- Your objective -
The material below should be copied line for line, please, with pictures omitted.
*** Source information
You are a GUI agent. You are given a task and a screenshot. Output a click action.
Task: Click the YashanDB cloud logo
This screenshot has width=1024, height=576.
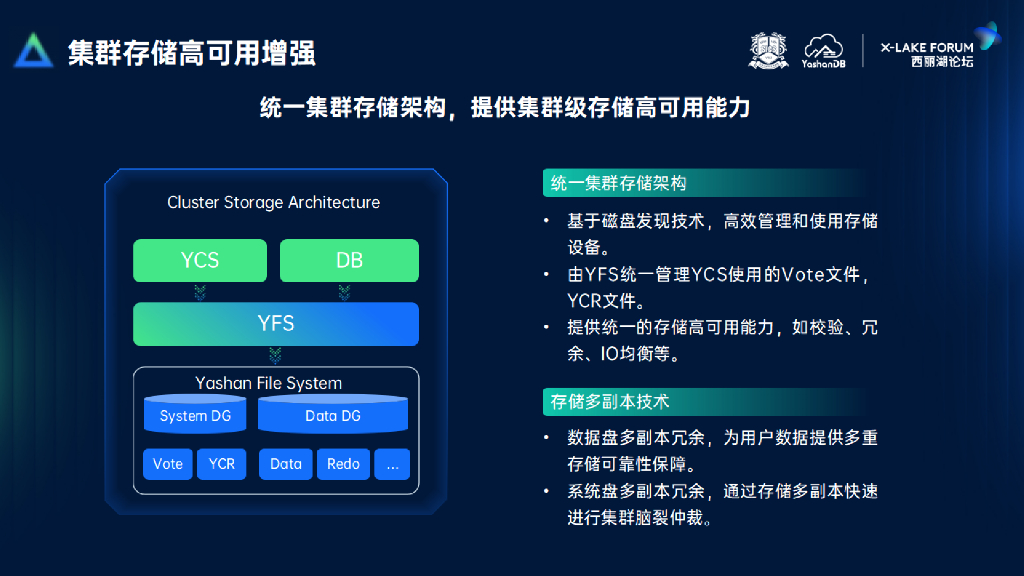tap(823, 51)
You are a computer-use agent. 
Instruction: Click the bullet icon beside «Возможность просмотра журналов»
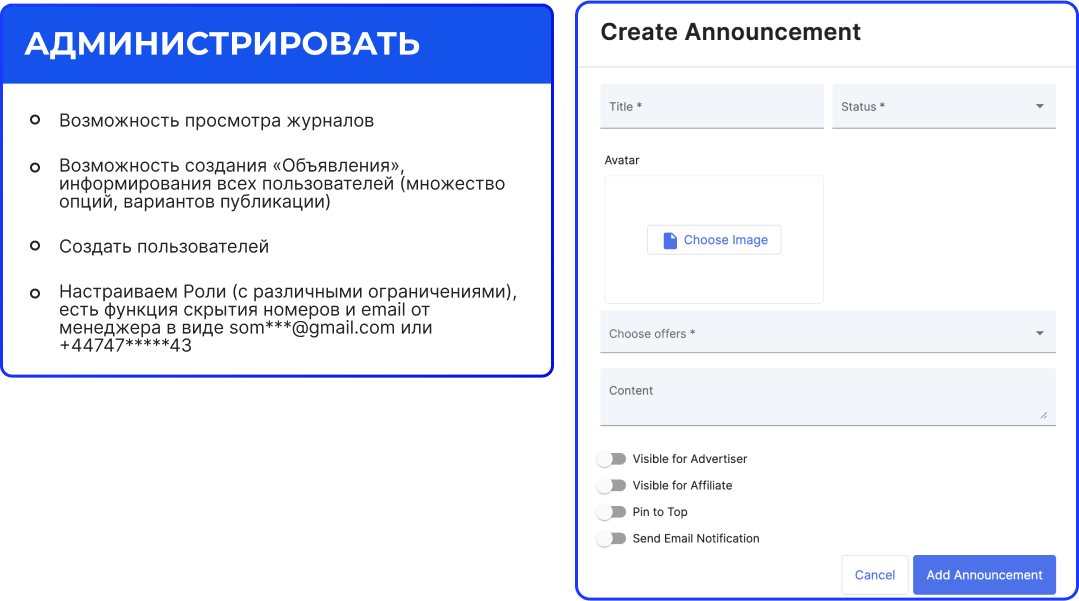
******
- Output below -
You are a GUI agent. You are given a task and a screenshot. Output a click action.
Task: Click the YashanDB cloud logo
This screenshot has width=1024, height=576.
tap(823, 51)
You are a computer-use agent. 
Instruction: Click the bullet icon beside «Возможность просмотра журналов»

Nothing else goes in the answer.